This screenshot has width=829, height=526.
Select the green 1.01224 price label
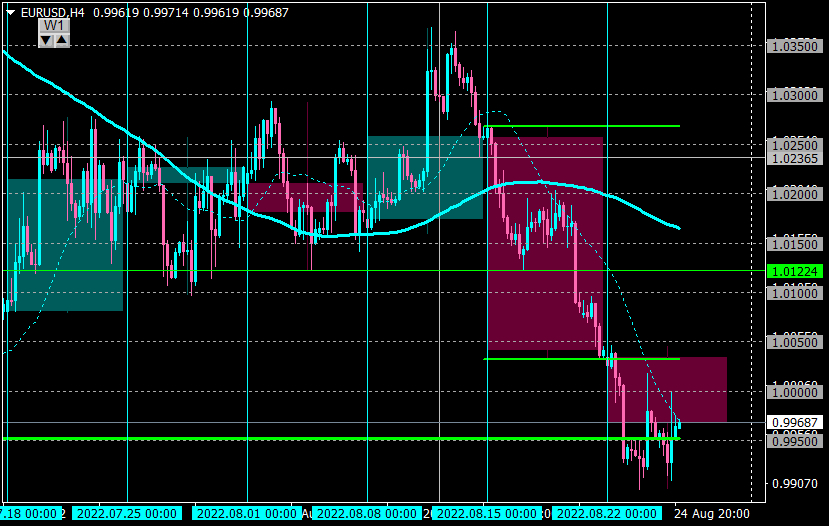(795, 271)
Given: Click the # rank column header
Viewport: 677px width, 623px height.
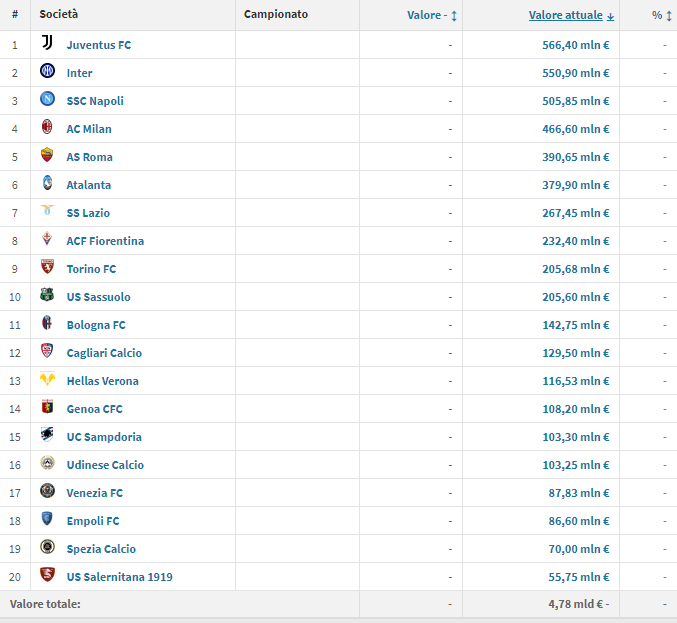Looking at the screenshot, I should 15,15.
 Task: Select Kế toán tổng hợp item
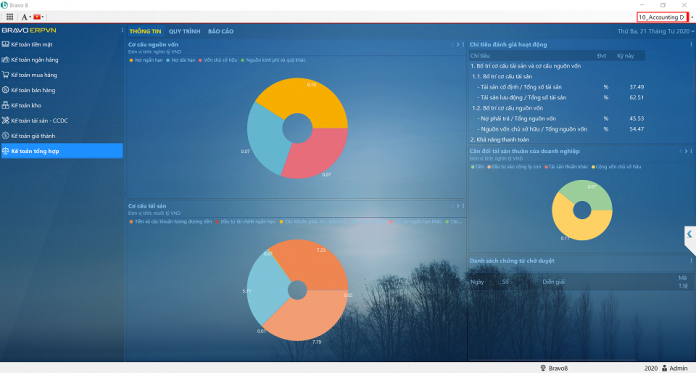62,151
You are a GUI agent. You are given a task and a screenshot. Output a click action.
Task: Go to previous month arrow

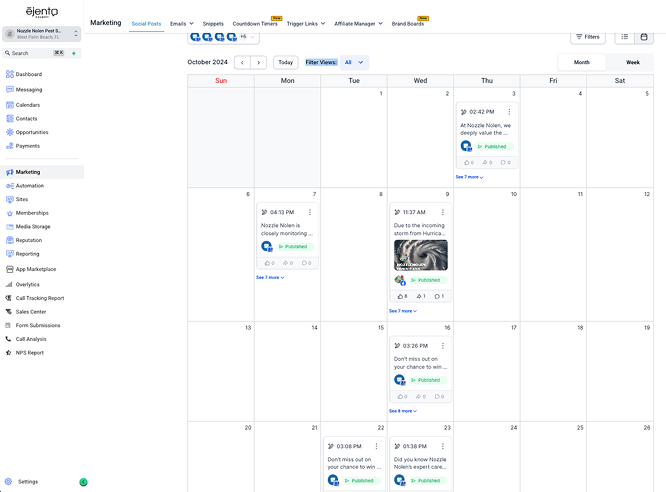click(242, 62)
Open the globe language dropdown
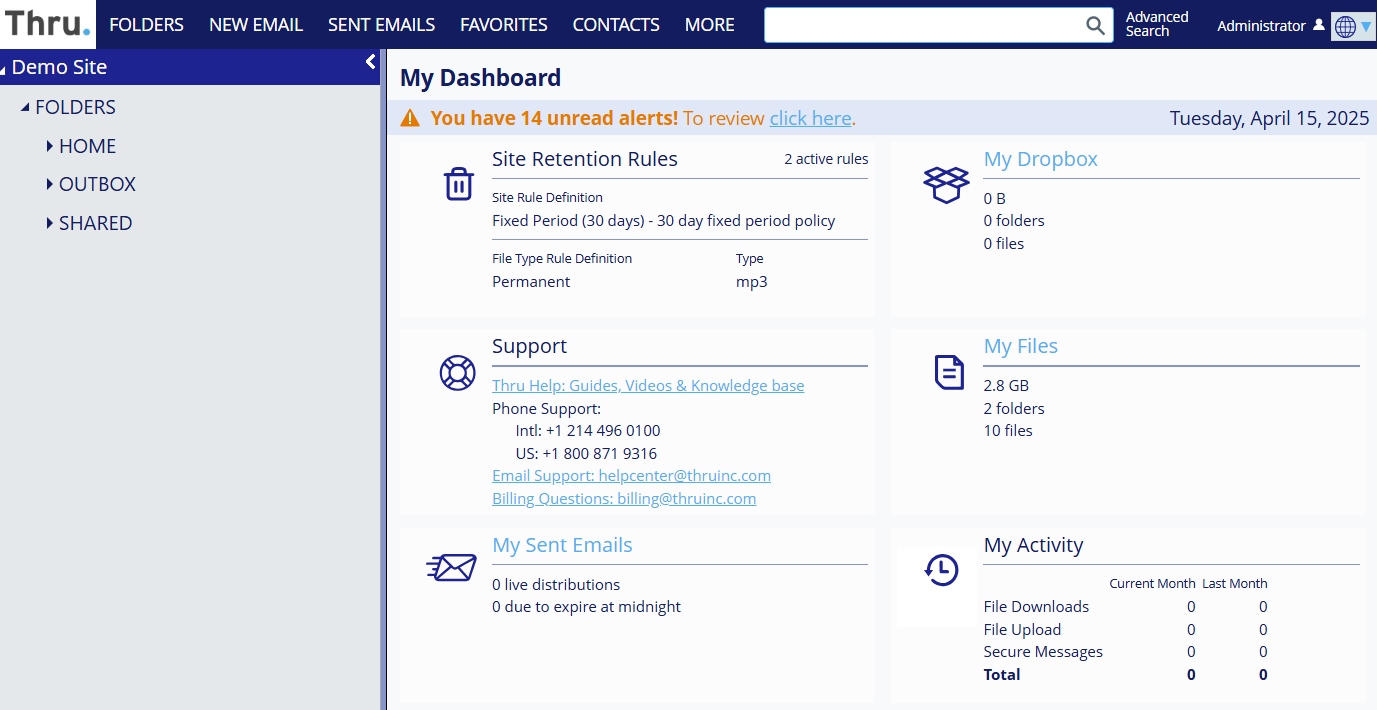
○ ○ ○ ○ ○ ○ ○
EXERCISE PROMPT
Each line of the data is to be duplicated exactly; pictures stay out of the copy.

ANSWER FOR THE TASK
This screenshot has width=829, height=526.
Select the green 1.01224 price label
(795, 271)
Given: Click the # rank column header
Viewport: 677px width, 623px height.
Looking at the screenshot, I should 15,15.
 Task: Select Kế toán tổng hợp item
62,151
You are a GUI agent. You are given a task and a screenshot. Output a click action.
Task: Go to previous month arrow

click(242, 62)
Open the globe language dropdown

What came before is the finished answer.